▶ _Given task_:
Can you retype, word for word, the entries below from the line containing "This screenshot has" through the end of the entries, leaving the pictures out of your answer?

— begin Input data —

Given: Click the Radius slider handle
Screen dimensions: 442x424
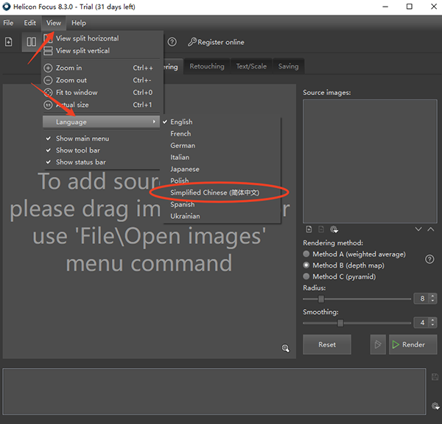Looking at the screenshot, I should pyautogui.click(x=320, y=299).
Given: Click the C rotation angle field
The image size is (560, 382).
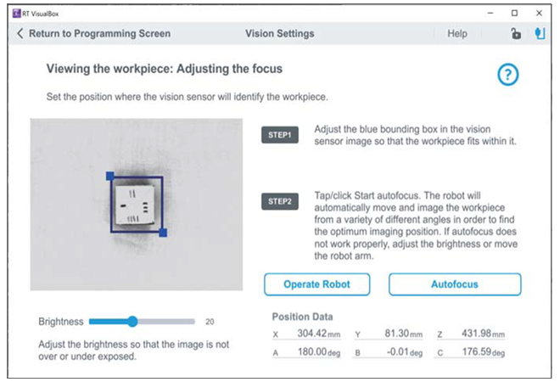Looking at the screenshot, I should click(x=482, y=352).
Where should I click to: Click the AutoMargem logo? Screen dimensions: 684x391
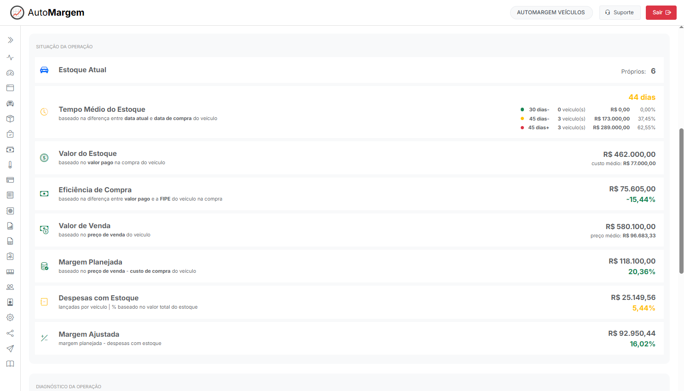tap(47, 12)
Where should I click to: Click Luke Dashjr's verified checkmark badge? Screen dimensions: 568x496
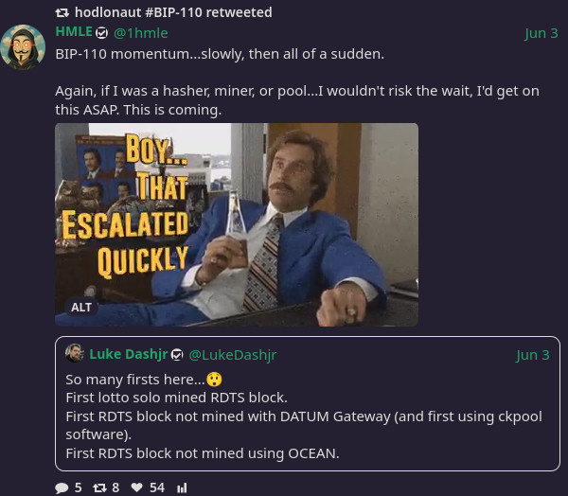pyautogui.click(x=177, y=355)
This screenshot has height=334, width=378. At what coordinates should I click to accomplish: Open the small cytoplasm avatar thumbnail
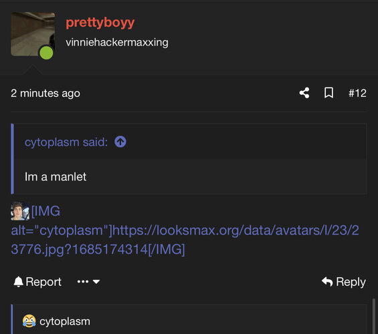click(x=20, y=211)
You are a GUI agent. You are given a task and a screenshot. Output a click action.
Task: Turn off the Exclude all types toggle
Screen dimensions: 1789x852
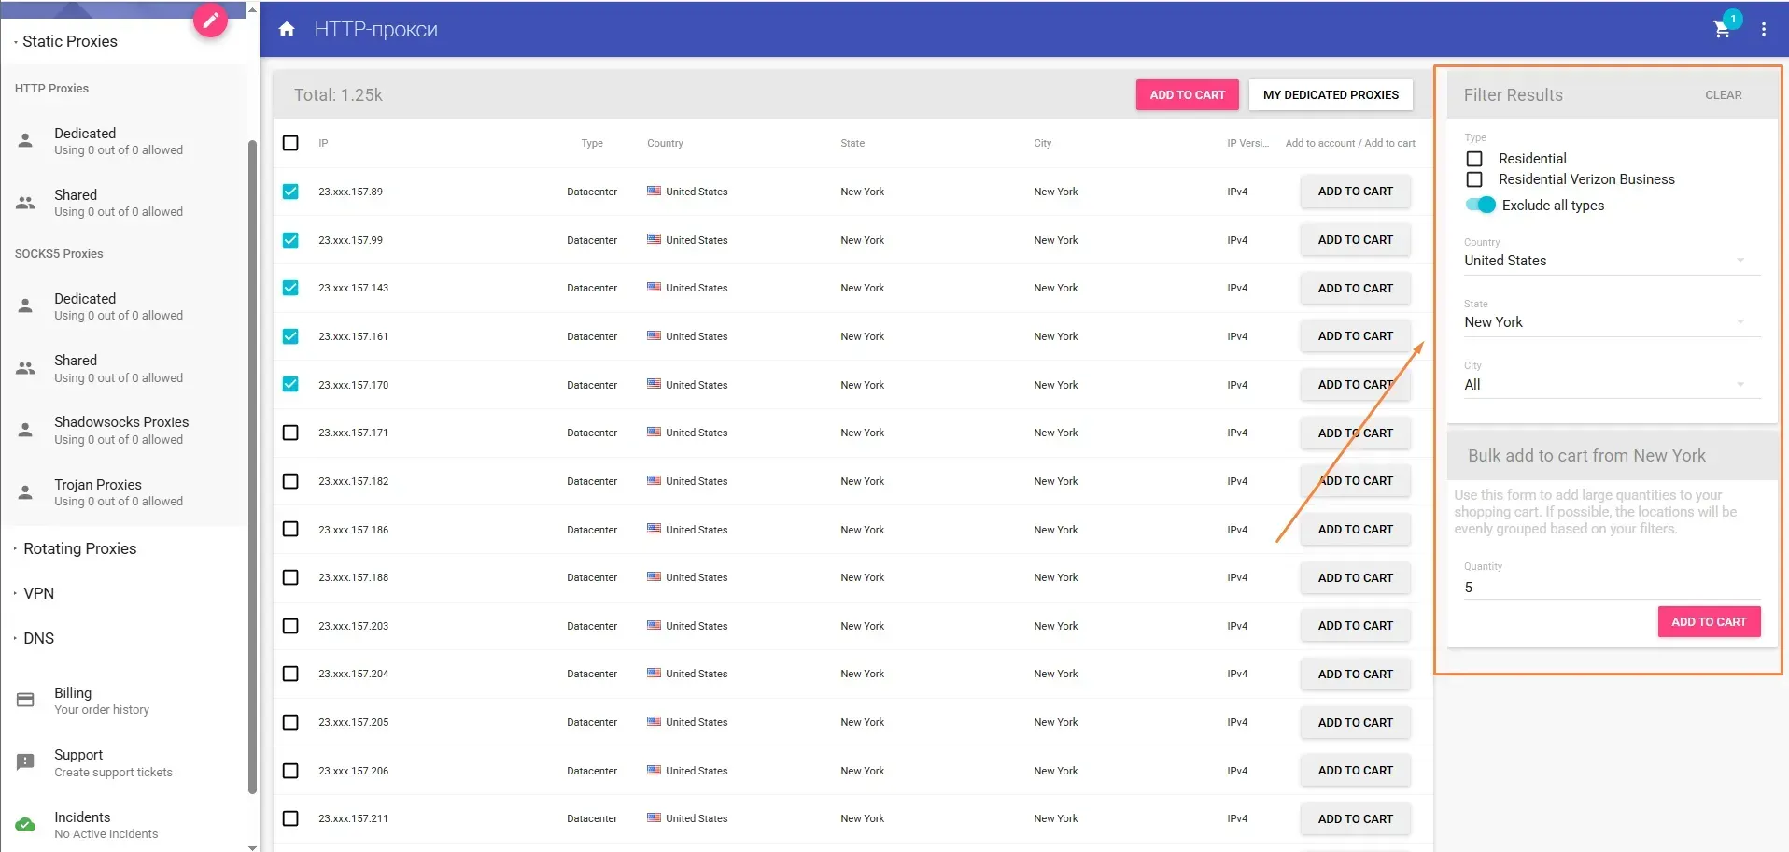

— end Input data —

▶ _Complete response_:
This screenshot has height=334, width=378. At what coordinates should I click to accomplish: Open the small cytoplasm avatar thumbnail
click(x=20, y=211)
You are a GUI agent. You are given a task and a screenshot. Output a click action.
Task: Turn off the Exclude all types toggle
Screen dimensions: 1789x852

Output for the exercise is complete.